The sequential presentation mode used in this study entails on-line processing memory (i.e., something roughly akin to a “working memory”). We often use sequential instead of whole sequence presentation in order to model the sequential nature of language input/output. This aspect of the experimental paradigm is very unlikely to affect the reported results or their interpretation. First, the demand for on-line processing memory in the preference classification task is the same for all sequence types (matched for length; and grammatical/non-grammatical sequences matched for ACS). In the case of grammaticality classification, it might be the case that there is a tendency that the non-grammatical sequences require somewhat less processing memory compared to grammatical sequences, since the participants could in principle stop processing the non-grammatical items as soon as they judge them non-grammatical. However, this would not explain the observed frontal activation increases observed for non-grammatical compared to grammatical items during grammaticality classification (Petersson et al., 2004, 2010; Forkstam et al., 2006). Second, Petersson et al. (2004) used whole sequence presentation in a grammaticality classification task and reported virtually identical results as found in the present study after 5 days of implicit acquisition. Therefore, the presentation mode of the stimulus items (whole/sequential) seems to be of little consequence for the fMRI results.
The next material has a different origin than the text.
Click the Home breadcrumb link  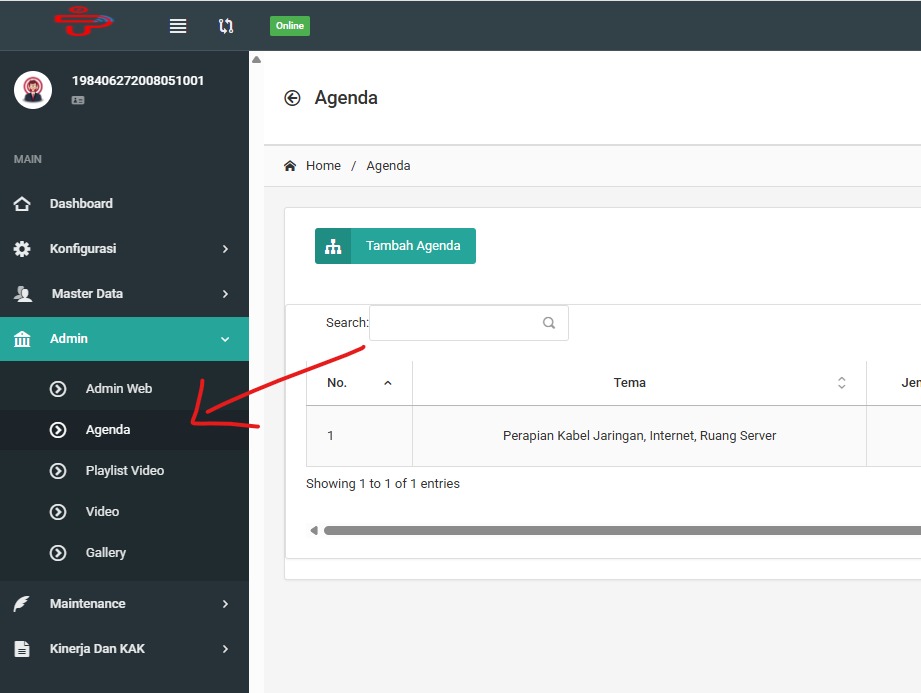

The Inferior Frontal Region, AGL, and Other Cognitive Domains

Human languages are characterized by “design features” (Hockett, 1963, 1987; including discreteness, arbitrariness, productivity, and the duality of patterning) and somehow these characteristics arise from the properties of the human brain, how it develops and learns in interaction with its environment. One of the difficulties with acquiring a language is related to the fact that the internal mental structures that represent linguistic information are not expressed in the surface form of the language (i.e., the utterance). This suggests that humans are equipped with learning mechanisms which shape the acquired language into a discrete and recursively organized system when the relevant communicative context is present. With respect to syntax, these learning mechanisms are to a large extent implicit in nature and despite much progress it is still not well-understood how humans acquire their native language skills (Folia et al., 2010, 2011; Reber, 2011).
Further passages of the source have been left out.